A reliability checklist
Before any service goes to production:
- Every external call has a timeout.
- Retries use exponential backoff with jitter and a cap.
- Critical writes are idempotent.
- Circuit breakers wrap calls to dependencies that can fail independently.
- Bulkheads isolate connection pools / thread pools per dependency.
- Liveness and readiness probes don't check downstream health.
- Load shedding rejects fast under overload (no implicit queueing).
- Non-critical features have graceful-degradation paths.
- Rate limiting at the edge protects against bad clients.
- Outbox or CDC ensures DB + queue stay consistent.
- SLOs are defined; alerts fire on error budget burn rate.
- Runbooks exist for the top failure modes — and have been rehearsed.
Each item costs an hour to implement and prevents a category of incident.

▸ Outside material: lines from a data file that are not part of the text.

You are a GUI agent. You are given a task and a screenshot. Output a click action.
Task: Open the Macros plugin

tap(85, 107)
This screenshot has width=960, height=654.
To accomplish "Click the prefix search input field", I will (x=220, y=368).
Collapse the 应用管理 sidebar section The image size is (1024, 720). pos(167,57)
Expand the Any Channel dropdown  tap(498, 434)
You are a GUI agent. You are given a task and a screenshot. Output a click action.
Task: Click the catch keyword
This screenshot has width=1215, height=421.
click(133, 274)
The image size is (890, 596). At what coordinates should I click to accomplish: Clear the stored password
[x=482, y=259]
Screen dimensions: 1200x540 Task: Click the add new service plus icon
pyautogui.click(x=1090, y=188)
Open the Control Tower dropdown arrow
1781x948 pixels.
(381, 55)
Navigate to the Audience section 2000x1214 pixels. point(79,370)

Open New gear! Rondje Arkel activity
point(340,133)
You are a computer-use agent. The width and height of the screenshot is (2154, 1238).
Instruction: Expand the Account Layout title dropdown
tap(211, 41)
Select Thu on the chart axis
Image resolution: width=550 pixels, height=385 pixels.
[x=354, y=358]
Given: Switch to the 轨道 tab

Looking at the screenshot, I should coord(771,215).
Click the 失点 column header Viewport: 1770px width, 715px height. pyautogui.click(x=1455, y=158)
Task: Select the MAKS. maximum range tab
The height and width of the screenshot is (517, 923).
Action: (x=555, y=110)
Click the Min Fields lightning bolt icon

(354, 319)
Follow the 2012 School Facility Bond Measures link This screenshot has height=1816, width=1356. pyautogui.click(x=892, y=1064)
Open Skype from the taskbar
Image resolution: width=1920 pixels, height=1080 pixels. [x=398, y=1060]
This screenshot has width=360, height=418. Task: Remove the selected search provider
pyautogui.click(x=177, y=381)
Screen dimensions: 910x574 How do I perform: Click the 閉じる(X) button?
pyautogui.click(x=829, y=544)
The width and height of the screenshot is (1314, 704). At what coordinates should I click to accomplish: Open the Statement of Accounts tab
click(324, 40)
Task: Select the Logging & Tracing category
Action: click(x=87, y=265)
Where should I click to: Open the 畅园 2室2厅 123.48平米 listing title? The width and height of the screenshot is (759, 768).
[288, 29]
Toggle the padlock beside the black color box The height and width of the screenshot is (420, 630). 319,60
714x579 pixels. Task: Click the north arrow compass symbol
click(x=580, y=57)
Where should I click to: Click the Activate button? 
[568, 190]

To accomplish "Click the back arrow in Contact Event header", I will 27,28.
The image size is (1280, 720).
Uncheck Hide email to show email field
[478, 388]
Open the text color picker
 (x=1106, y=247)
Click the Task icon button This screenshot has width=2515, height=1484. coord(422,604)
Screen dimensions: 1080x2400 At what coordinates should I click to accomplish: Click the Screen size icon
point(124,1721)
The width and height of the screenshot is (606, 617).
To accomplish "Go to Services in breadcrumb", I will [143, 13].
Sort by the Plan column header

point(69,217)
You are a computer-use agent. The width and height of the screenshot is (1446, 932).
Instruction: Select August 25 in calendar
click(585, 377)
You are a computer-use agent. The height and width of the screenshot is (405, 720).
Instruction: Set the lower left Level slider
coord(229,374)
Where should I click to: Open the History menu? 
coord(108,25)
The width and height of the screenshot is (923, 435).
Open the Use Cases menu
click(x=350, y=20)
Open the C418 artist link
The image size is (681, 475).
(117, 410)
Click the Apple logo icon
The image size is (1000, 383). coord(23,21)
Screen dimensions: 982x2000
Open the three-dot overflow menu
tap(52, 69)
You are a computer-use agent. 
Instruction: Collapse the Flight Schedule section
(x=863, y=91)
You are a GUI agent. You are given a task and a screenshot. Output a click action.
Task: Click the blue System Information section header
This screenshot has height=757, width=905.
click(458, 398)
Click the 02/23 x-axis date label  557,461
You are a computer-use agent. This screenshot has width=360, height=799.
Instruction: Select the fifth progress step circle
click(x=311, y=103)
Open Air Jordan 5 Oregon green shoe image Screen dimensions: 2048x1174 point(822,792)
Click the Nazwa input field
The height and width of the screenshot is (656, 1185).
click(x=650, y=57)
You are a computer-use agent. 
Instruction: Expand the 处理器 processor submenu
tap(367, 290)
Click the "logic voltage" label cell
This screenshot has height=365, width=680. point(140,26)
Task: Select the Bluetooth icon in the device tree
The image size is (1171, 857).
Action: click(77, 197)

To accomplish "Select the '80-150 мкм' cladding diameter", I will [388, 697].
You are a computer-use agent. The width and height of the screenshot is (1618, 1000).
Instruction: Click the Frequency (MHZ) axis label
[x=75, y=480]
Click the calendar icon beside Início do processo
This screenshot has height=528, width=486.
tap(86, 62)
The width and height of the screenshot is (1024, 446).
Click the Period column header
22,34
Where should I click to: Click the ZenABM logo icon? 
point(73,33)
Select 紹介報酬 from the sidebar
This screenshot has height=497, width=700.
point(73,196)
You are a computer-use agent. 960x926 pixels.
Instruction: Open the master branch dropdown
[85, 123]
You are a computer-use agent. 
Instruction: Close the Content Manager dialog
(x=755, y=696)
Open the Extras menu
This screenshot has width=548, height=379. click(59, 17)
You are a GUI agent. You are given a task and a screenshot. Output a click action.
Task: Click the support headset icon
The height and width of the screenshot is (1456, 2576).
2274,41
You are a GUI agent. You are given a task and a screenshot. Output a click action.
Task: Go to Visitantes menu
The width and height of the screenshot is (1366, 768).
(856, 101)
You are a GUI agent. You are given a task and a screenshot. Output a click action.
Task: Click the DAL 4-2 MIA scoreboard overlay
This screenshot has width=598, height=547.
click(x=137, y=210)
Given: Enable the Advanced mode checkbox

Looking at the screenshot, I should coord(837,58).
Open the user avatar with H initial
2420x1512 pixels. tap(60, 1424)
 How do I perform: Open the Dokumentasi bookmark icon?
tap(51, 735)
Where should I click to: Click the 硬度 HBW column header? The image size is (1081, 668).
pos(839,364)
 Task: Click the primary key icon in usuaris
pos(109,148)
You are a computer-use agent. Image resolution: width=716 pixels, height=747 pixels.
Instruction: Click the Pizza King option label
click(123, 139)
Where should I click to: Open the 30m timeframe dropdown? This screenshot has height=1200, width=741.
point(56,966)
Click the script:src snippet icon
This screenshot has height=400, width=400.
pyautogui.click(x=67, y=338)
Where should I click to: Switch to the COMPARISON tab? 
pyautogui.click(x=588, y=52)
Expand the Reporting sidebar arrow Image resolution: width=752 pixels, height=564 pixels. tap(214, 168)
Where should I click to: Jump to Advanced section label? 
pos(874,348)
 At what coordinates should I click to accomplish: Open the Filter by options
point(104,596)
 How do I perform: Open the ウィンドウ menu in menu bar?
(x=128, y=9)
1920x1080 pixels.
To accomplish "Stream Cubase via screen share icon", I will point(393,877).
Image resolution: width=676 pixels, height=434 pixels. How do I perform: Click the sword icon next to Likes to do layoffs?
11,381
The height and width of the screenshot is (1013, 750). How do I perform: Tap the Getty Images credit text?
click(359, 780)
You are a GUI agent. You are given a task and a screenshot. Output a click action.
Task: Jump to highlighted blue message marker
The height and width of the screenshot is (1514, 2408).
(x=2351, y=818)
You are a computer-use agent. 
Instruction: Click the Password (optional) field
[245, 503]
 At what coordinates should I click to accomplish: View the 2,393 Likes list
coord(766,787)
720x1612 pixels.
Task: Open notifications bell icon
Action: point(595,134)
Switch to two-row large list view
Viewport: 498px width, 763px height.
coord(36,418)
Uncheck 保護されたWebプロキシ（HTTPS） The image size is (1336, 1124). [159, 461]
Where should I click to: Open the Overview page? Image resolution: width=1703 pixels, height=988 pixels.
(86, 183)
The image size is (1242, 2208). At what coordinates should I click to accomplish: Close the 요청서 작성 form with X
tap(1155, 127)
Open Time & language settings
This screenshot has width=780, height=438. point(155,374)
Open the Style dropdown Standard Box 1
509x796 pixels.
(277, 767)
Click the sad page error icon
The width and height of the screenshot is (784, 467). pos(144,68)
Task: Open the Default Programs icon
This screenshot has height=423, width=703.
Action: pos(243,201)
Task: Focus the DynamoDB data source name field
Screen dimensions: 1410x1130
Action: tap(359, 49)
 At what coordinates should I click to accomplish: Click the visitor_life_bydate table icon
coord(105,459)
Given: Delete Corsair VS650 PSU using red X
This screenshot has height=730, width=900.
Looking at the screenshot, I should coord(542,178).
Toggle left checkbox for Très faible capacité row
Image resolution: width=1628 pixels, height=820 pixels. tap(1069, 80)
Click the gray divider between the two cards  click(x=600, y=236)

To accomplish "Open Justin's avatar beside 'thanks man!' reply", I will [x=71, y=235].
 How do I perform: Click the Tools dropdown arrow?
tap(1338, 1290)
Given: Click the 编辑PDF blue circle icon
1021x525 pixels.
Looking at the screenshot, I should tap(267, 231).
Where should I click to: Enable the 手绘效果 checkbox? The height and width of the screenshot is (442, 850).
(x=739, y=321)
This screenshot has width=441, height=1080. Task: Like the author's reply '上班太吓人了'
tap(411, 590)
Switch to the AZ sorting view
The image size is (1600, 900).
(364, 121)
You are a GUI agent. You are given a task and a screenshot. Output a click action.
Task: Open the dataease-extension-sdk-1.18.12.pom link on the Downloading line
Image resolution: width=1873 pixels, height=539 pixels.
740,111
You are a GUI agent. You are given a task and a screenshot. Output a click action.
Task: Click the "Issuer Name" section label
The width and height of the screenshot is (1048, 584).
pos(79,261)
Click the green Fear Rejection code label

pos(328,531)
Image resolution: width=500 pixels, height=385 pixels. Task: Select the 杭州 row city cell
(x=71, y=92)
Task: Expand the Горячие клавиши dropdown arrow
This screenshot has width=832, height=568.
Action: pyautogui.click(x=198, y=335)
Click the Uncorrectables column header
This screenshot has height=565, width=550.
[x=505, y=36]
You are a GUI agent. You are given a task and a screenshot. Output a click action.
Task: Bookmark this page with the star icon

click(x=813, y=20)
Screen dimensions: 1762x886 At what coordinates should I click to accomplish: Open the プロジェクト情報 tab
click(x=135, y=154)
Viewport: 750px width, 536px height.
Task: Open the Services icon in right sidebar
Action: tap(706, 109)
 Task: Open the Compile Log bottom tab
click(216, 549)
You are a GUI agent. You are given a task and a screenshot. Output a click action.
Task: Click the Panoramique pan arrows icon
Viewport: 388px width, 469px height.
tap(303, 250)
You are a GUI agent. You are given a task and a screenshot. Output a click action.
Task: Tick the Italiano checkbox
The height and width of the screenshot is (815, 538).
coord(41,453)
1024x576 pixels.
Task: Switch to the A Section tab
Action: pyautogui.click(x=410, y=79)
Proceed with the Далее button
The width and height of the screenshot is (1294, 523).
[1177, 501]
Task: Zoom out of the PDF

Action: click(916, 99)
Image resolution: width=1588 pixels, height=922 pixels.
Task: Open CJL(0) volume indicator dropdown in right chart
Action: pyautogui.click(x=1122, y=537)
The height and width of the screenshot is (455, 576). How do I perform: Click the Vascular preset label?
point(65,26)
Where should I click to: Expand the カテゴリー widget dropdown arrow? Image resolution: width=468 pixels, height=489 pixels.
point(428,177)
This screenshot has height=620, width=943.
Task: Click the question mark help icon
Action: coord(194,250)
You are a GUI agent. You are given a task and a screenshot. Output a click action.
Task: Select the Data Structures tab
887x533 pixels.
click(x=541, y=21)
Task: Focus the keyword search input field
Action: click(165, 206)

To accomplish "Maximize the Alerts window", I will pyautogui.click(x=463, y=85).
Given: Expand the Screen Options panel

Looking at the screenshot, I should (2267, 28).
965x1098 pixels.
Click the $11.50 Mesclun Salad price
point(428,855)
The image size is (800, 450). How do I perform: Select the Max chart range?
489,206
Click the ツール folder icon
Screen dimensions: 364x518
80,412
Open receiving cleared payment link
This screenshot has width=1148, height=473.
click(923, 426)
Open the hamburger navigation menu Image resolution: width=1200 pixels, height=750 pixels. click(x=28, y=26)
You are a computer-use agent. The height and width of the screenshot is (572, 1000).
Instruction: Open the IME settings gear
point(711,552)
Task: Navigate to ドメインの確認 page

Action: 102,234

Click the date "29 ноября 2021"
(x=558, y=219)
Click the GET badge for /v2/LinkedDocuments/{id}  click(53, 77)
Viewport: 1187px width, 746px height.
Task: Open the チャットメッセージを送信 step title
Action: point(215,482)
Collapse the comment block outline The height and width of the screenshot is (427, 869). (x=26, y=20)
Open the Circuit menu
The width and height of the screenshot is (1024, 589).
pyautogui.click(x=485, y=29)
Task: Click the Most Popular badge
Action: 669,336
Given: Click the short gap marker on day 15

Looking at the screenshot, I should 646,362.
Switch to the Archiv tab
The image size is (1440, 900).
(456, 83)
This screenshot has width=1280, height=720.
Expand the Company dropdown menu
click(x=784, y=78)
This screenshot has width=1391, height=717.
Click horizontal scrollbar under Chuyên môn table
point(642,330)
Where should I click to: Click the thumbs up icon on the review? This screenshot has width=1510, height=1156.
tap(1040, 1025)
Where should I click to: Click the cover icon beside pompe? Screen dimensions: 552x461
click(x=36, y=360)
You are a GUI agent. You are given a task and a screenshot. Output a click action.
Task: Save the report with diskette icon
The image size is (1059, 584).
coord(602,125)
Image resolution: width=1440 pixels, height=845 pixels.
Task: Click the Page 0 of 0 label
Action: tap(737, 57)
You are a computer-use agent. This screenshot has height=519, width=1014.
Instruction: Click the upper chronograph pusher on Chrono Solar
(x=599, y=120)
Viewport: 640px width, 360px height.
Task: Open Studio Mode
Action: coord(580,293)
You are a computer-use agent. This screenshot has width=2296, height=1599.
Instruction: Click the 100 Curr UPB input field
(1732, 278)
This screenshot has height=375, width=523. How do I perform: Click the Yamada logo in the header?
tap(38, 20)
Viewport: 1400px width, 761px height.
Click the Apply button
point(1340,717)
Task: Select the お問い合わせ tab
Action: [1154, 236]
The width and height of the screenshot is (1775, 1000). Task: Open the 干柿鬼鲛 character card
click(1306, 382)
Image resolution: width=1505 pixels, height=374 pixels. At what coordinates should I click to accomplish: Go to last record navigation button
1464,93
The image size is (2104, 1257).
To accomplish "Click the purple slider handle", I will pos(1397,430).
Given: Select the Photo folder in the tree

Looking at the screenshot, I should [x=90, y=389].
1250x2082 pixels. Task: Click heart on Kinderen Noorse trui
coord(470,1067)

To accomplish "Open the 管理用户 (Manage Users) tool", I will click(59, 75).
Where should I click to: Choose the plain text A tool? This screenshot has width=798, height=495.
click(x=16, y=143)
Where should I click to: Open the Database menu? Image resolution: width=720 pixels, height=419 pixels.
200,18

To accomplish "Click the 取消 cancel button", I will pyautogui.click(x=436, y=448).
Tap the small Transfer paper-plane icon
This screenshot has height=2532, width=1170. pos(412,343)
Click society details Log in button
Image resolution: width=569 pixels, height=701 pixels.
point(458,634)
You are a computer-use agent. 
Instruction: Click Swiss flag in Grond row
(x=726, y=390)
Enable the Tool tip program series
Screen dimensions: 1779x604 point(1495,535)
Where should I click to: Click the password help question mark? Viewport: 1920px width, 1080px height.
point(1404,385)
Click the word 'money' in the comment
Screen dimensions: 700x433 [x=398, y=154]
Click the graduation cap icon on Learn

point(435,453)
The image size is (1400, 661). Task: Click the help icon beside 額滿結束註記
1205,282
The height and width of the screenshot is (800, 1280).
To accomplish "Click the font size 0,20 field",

Things you should now be able to answer
- A downstream service starts taking 5 seconds per request. Why does that take your service down too, even if your code is perfect?
- A naive retry policy (3 retries everywhere) can make outages worse. Why? What's the fix?
- Your circuit breaker is tripping every 30 seconds. What's wrong with the tuning?
- Why shouldn't your readiness probe check whether downstream services are healthy?
- A user gets billed twice because their phone retried the request. What's the simplest fix?
- Your SLO is 99.9% and you've already burned 70% of this month's error budget. What changes about how you operate?
→ Next: Observability
Frequently asked questions
▸What is a circuit breaker and what are its three states?
A circuit breaker watches calls to a dependency and stops sending traffic when failures exceed a threshold. The three states are Closed (traffic flows normally while success/fail counts are tracked in a rolling window), Open (threshold exceeded — fail fast and start a cooldown timer), and Half-open (cooldown elapsed — send a single probe request and close the breaker if it succeeds, reopen if it fails).
▸What is deadline propagation and how does it differ from a timeout?
A timeout applies at a single hop. A deadline is an absolute wall-clock expiry set at the entry point and passed along on every downstream call so each service can abort before making the next hop. Without deadline propagation, downstream services waste CPU computing results the caller has already given up on; gRPC and most modern RPC frameworks have this built in.
▸Why is jitter required in exponential backoff retry logic?
Without jitter, every client that experienced the same failure wakes up and retries at the same instant, overwhelming the server the moment it starts to recover. Multiplying the backoff delay by a random factor (the article uses uniform 0.5 to 1.5) staggers the retry wave and prevents that thundering-herd problem.
▸How much request amplification can retry storms create, and what are the mitigations?
With five service layers each retrying three times, you get 3 to the power of 5, or 243 times amplification at the bottom of the chain during an outage. The article recommends retrying only at the outermost layer so inner services propagate errors instead, capping retries with a token-bucket retry budget at a percentage of normal RPS, and using circuit breakers to stop traffic to recovering services.
▸What is the error budget at a 99.9% SLO, and how should teams use it?
At a 99.9% SLO the error budget is 0.1% of requests, which translates to roughly 43 minutes of downtime per month. When reliability exceeds the SLO and budget remains, teams can ship faster and take more risk; when the budget is burned, risky changes should be frozen until reliability recovers.